A: In July 2006, Microsoft acquired a small, successful software company called Winternals. Even more important, Microsoft kept that company’s talent, retaining Winternals’s founders, Mark Russinovich and Bryce Cogswell, as Microsoft developers. Winternals’s former website, Sysinternals, and the related product line are now part of Microsoft’s TechNet resources. Microsoft revamped and consolidated the former Winternals tools and continues to offer them for free, either individually or as part of the Sysinternals Suite (http://technet.microsoft.com/en-us/sysinternals/bb842062). One of the most useful Windows Sysinternals tools is Process Monitor (http://technet.microsoft.com/en-us/sysinternals/bb896645).

Process Monitor returns real-time information about processes running on your Windows workstation or server. Process Monitor also captures computer processes’ registry access. A formerly independent Sysinternals tool called Registry Monitor (regmon.exe) was integrated into Process Monitor, making Process Monitor ideal for identifying a variety of activities, including what applications are accessing the registry and whether an unwanted process is operating on a machine. I use Process Monitor a lot, including with Microsoft Outlook. Process Monitor helps uncover actions that Outlook takes while it’s running.

Many of the settings in Outlook reside directly in the Windows registry. When it starts up, Outlook accesses the registry for configuration information. For many settings, especially those that affect Outlook as a whole (e.g., profile changes and enabling or disabling add-ons) and that aren’t expected to change frequently, Outlook doesn’t register those changes while it’s running. Outlook won’t incorporate those settings until the next time it starts. Of course, this is why you must restart Outlook for certain changes to take effect.

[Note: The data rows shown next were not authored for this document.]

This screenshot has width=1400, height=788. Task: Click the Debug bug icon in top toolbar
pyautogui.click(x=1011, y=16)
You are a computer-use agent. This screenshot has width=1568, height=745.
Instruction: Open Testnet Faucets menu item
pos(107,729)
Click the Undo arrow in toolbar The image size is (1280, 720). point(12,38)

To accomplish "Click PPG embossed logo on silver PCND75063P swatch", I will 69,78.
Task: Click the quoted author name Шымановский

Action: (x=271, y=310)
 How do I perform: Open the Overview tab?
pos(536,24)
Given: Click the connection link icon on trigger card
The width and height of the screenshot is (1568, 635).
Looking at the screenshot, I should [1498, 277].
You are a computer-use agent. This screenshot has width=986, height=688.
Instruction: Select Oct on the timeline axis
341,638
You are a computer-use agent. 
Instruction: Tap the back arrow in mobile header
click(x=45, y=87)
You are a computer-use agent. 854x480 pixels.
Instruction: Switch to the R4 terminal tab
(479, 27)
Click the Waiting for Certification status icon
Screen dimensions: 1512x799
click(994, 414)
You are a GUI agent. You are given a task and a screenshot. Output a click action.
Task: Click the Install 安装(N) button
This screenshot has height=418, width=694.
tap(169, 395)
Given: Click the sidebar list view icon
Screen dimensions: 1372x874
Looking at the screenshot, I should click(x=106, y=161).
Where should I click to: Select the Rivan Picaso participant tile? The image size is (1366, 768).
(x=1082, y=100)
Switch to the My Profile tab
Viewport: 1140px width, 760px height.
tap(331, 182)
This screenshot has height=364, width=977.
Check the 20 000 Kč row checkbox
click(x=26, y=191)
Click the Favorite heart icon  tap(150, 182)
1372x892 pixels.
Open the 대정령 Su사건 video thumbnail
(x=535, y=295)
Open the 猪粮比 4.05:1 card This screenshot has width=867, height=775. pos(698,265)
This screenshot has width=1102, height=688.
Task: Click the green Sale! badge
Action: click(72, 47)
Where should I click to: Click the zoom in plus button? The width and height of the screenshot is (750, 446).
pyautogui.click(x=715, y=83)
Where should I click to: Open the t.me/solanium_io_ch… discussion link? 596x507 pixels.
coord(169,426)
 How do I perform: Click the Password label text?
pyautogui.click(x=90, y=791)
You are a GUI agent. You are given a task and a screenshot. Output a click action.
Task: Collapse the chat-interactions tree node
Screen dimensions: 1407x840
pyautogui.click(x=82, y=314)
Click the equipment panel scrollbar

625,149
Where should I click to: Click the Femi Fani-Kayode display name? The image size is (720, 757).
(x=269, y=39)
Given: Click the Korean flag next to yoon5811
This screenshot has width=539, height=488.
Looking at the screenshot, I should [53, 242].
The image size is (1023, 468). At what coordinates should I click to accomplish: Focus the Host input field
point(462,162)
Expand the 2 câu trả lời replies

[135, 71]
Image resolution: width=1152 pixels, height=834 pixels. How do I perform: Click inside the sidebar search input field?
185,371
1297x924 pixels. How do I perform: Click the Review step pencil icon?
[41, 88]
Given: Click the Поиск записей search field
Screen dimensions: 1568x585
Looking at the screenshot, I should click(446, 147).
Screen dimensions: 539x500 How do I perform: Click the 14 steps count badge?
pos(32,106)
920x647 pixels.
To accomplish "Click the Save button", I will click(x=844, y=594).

Process Monitor doesn’t need to be installed on your workstation; it runs as the standalone executable procmon.exe. You need administrative rights to run Process Monitor; if Windows User Account Control (UAC) is enabled, it will ask you to confirm that you want to run the application.

When it launches, Process Monitor starts collecting data by default, without intervention. Process Monitor captures a lot of information and displays much of it with the default configuration. Figure 1 shows an activity capture on a workstation running Outlook 2010.

135859 Figure 1

Figure 1: Process Monitor activity capture


The Time of Day and Process Name columns show the “what and when” information for each process activity. The rest of the columns describe what the processes are doing. (Of course, you can also see which processes are running on your workstation by selecting the Processes tab in Task Manager.) Process Monitor has many more columns that aren’t included in the default view, as well as filters that can be applied to isolate the type of output that can help you troubleshoot problems. Process Monitor’s default automatic capturing can be toggled on or off: Select Capture Events from the File menu, or press Ctrl+E. Alternatively, you can use the capture button that Figure 2 shows.

135859 Figure 2

Figure 2: Toggling Process Monitor’s logging on or off

A capture contains a lot of superfluous information if you’re just looking for a specific attribute of a process. In less than a minute, my sample captures returned more than 350,000 activities on an active workstation. If you’re trying to determine which registry keys Outlook is accessing, for example, you can apply filters to present a more specific view. Filters can be very granular. The first filter to apply might expose only the Outlook.exe process in Process Monitor, as Figure 3 shows.

135859 Figure 3

Figure 3: Applying Process Monitor filters


You can access this filter by selecting Filter from the Filter menu. In this example, I included only processes for Outlook.exe. Additional filters can be applied to present specific operations. You can isolate several different registry access operations, such as loading keys, enumerating keys, changing keys, and creating keys. Figure 4 shows a list of the registry-specific operations in the filter interface.

135859 Figure 4

Figure 4: Registry-specific filters


Filtering Process Monitor’s output to include only activities for the process Outlook.exe and the operation RegCreateKey returns about 2,000 events out of more than 350,000, as Figure 5 shows.

 

135859 Figure 5

Figure 5: Process Monitor filtered output

Outlook reads a lot of properties from the registry—even more so if add-ons are installed and running within the Outlook.exe process. You can confirm that Outlook is successfully accessing those registry settings, and you can verify that Outlook profile data is being read from the registry. If permission issues in the registry are preventing access where it’s needed, the Results column will show ACCESS DENIED.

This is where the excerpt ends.